Hummel follows up on my post on the (relative) efficiency of modern central banks:

Here are my three reasons, given somewhat sporadically in my lecture, for the better performance of central banks in developed countries since the 1980s:

1. Highly developed financial systems with widespread fractional reserve banking have reduced government seigniorage, even at double-digit inflation rates, to a trivial source of revenue…

2. Globalization and international competition have approximated Hayek’s world of competing private banks issuing fiat money…

3. Central banks are freer to respond sensibly to this growing international competition and market discipline because of their political independence.

All fine points.

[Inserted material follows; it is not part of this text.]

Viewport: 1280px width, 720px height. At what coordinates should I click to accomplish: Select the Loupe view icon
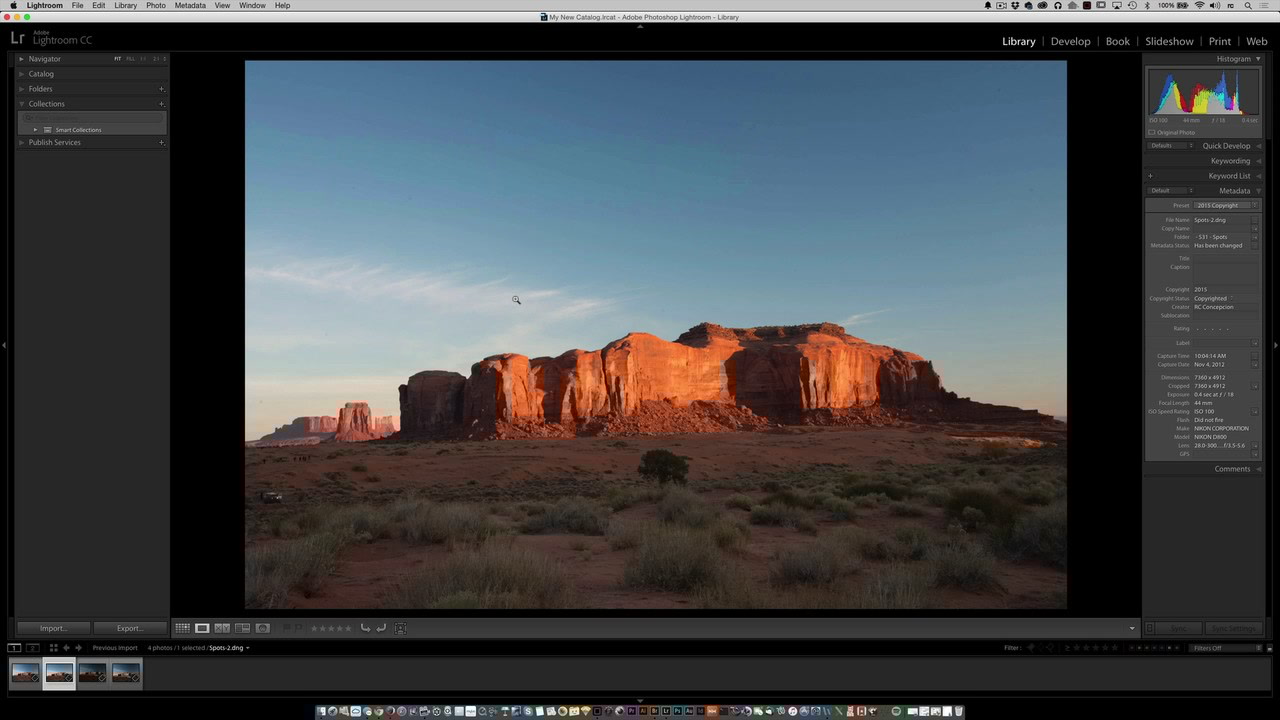tap(202, 627)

My main quibble with Jeff:

Economists only consider inflation’s deadweight loss, ignoring inflation’s transfer, which bothers the public just as much and just as reasonably as the transfer from the income tax. Does it really make sense to say that the public hates taxes too much because most of the extracted revenue is just a transfer?

Since most inflation is anticipated, I don’t see that it does transfer much; instead, it’s built into raises and interest rates. But many members of the public have a different – and crazy – model. They imagine that if inflation were 0%, their nominal income would continue to rise at its current rate.

Furthermore, when inflation is unanticipated, many people ignore all of the transfers they receive. If you have a fixed rate mortgage, double-digit inflation is probably great for you. But how many home-owners who lived through the inflation of the 70s even stopped to think about how much inflation had done for them?

To repeat, I think it’s good that people overestimate the damage of inflation. It’s one of the main things that makes modern central banks so well-behaved. But in purely factual terms, the public’s beliefs about inflation are sorely mistaken.

P.S. Check out Jeff’s piece on inflation aversion in Econ Journal Watch; it looks quite good.